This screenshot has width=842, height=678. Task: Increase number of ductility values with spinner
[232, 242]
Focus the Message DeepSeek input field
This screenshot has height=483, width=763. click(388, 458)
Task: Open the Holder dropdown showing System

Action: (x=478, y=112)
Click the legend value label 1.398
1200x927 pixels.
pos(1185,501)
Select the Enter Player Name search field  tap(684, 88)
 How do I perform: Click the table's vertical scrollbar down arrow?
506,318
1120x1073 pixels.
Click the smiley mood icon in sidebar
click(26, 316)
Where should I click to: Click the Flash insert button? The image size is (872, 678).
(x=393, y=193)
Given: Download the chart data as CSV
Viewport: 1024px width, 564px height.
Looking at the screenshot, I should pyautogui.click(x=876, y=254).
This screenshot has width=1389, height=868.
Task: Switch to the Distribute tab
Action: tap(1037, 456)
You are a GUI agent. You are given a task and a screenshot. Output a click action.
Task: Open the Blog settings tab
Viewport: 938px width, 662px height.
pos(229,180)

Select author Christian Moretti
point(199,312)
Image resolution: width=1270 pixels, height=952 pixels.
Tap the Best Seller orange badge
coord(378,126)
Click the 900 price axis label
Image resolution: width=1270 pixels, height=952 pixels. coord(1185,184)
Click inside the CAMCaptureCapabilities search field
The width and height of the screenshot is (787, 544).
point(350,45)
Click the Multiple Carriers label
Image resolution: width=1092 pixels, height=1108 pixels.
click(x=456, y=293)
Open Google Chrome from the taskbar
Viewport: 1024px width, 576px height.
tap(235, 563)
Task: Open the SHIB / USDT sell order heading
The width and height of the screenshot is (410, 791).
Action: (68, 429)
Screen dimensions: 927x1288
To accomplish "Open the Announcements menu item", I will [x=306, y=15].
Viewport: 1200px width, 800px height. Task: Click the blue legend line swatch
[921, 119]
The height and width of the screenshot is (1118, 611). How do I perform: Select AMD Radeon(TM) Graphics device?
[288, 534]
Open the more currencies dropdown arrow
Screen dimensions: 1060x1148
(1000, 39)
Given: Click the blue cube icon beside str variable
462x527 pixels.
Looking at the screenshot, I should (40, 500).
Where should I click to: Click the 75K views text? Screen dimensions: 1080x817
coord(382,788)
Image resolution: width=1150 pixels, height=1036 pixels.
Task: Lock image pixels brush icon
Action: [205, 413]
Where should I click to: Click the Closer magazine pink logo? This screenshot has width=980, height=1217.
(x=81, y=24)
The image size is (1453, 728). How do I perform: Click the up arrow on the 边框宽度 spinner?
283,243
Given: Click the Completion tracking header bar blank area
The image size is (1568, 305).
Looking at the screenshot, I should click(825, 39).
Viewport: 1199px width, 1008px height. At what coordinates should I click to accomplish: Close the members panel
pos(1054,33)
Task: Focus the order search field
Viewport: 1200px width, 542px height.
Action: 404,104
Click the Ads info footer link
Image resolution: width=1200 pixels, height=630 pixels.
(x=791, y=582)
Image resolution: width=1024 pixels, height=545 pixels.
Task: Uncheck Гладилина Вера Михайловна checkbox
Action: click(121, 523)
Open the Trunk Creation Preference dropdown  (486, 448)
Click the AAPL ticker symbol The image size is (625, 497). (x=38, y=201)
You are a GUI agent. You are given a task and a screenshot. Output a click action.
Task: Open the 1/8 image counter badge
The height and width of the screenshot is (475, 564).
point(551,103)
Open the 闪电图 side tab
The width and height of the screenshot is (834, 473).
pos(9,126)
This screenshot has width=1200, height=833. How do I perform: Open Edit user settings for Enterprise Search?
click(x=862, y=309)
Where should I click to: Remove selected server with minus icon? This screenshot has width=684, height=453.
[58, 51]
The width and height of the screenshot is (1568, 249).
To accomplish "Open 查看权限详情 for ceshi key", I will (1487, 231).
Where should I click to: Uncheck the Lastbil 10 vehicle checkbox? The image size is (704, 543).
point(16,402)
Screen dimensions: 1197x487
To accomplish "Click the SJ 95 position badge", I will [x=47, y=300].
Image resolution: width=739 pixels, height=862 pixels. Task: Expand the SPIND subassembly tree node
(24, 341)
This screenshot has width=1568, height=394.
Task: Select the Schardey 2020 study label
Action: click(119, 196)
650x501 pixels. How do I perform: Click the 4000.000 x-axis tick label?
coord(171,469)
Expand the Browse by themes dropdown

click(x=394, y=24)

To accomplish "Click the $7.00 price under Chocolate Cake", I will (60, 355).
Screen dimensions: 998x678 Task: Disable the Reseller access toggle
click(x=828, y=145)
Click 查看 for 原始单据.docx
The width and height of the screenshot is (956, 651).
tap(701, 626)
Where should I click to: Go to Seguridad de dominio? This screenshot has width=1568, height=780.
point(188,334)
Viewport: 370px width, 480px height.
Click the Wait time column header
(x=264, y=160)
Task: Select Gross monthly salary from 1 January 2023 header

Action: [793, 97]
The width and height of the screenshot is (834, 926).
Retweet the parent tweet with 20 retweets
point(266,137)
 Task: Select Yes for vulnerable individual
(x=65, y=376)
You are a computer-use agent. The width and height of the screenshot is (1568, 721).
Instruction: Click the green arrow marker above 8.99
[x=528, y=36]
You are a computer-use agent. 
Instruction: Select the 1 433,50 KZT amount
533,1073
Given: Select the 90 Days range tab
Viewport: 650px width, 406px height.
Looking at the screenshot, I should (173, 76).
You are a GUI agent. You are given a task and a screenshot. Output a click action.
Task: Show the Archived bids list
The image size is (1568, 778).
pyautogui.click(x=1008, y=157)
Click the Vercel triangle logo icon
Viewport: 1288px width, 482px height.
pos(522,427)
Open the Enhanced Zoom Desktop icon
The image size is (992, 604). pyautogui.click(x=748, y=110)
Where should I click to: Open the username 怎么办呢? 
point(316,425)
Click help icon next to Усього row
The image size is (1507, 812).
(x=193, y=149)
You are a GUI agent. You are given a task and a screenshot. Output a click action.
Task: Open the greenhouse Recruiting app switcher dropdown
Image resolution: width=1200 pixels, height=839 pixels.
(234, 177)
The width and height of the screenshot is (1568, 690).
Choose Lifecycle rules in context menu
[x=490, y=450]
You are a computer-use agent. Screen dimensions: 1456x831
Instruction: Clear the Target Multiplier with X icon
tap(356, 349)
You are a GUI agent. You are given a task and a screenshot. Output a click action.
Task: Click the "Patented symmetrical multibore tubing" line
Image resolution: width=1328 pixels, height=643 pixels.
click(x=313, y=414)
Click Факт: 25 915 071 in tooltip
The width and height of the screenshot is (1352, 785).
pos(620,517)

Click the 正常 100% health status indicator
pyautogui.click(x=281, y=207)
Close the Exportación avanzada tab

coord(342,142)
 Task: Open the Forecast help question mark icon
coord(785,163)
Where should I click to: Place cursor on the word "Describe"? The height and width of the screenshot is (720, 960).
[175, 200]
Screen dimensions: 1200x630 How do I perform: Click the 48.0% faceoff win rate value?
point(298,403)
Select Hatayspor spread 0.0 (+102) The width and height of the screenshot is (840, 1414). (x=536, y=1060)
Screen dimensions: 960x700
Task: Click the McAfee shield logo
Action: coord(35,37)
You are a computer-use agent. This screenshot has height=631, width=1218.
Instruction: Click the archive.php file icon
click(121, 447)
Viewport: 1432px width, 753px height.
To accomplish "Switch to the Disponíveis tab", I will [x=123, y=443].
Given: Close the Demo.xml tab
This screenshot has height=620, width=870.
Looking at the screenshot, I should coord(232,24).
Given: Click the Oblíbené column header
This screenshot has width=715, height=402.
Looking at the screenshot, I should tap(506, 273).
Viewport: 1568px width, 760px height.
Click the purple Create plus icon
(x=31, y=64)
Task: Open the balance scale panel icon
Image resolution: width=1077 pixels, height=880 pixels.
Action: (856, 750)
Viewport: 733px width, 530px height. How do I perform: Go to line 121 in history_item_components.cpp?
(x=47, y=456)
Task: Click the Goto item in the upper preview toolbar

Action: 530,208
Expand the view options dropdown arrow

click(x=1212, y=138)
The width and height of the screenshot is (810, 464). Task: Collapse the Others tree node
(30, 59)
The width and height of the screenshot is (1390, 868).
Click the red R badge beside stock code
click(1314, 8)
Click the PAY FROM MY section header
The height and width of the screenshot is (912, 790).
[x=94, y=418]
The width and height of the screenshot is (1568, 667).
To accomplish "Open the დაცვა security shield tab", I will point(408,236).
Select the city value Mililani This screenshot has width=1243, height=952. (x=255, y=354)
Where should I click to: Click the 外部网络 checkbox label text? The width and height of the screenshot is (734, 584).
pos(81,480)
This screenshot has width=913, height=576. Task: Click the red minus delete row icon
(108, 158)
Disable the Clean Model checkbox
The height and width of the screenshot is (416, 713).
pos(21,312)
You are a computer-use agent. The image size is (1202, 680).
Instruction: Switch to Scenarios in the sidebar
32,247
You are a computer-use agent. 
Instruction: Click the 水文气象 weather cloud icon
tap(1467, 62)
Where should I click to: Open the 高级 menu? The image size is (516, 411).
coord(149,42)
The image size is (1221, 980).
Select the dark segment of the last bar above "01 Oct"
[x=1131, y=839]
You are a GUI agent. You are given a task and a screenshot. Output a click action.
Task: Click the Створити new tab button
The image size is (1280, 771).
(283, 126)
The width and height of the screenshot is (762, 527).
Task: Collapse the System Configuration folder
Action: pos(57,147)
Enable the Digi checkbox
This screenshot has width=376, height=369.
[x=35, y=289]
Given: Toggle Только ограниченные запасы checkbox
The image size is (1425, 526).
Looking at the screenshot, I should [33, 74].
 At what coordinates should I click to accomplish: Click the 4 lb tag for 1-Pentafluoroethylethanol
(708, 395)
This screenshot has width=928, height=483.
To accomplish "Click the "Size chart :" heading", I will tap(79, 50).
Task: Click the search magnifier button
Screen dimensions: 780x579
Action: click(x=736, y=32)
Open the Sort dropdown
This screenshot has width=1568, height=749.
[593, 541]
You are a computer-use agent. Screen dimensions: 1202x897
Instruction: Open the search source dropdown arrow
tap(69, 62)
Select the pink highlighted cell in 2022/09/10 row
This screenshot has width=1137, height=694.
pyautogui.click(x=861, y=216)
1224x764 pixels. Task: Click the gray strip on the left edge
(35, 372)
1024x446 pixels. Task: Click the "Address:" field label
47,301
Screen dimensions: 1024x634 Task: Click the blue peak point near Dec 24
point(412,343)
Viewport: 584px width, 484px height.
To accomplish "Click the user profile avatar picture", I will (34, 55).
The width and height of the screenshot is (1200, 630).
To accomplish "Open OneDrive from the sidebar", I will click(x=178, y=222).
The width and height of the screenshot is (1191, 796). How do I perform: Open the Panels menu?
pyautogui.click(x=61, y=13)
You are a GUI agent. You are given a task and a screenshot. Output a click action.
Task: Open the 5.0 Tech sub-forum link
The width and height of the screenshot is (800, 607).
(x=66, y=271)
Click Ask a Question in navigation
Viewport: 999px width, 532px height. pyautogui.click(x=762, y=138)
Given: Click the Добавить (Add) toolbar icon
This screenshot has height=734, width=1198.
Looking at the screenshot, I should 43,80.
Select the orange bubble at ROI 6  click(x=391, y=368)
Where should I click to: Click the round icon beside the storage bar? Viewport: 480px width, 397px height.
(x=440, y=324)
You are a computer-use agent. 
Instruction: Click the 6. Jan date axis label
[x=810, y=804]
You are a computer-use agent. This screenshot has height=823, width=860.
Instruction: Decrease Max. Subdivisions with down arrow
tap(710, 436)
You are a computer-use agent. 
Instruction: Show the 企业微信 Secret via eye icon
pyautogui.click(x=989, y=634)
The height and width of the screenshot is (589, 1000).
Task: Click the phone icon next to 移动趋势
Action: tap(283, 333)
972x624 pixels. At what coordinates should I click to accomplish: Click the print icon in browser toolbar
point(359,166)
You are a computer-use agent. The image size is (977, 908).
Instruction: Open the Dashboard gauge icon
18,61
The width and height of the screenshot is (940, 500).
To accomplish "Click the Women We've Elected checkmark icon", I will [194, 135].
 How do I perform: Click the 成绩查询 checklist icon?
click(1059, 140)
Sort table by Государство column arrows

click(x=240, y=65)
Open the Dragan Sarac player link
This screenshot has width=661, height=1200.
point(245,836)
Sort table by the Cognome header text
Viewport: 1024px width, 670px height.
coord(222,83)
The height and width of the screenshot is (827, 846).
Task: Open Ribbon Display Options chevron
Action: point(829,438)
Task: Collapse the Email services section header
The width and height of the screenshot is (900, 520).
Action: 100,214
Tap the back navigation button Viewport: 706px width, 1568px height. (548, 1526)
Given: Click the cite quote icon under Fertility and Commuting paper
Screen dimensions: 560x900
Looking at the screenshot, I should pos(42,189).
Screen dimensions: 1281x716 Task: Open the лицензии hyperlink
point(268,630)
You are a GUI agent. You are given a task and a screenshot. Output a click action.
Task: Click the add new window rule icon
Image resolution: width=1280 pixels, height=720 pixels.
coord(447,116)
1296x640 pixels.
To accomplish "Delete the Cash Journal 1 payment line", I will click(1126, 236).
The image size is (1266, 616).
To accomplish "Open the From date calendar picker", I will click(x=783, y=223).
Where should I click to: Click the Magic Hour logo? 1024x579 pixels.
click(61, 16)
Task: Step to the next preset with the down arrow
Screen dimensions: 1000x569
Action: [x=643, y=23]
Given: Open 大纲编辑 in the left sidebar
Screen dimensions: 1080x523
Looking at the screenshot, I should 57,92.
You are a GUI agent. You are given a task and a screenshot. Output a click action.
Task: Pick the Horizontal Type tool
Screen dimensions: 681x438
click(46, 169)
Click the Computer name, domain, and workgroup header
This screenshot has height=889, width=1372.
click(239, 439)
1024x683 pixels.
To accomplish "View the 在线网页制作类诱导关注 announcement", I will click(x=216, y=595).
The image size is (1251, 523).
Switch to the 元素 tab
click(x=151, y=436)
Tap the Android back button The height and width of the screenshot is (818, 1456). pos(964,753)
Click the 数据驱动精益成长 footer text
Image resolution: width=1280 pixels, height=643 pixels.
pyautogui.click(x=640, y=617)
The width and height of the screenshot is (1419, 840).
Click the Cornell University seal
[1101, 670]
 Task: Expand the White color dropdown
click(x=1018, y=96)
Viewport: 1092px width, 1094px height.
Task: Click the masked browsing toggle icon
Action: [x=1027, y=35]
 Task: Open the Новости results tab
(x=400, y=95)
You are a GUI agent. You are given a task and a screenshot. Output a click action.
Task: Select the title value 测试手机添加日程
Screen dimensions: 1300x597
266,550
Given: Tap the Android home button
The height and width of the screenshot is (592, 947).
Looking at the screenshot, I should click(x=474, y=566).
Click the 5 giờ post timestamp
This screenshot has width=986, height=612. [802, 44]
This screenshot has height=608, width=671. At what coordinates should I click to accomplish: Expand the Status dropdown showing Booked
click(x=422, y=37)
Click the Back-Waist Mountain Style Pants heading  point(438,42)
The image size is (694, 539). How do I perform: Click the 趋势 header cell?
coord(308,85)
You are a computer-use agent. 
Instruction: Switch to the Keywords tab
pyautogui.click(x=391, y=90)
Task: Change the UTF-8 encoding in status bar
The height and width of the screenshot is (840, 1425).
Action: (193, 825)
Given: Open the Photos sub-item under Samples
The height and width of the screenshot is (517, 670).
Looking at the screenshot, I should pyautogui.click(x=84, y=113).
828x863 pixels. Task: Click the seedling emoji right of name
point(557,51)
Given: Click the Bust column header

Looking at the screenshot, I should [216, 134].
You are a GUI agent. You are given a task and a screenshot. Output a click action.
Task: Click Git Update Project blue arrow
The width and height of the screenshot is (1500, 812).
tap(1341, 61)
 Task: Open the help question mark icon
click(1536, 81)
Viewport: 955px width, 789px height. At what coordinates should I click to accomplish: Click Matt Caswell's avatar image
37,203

+===+

- Work order
Give the count, and only the count, of lines in these records that hold the string "under".

- Solution for this exercise
3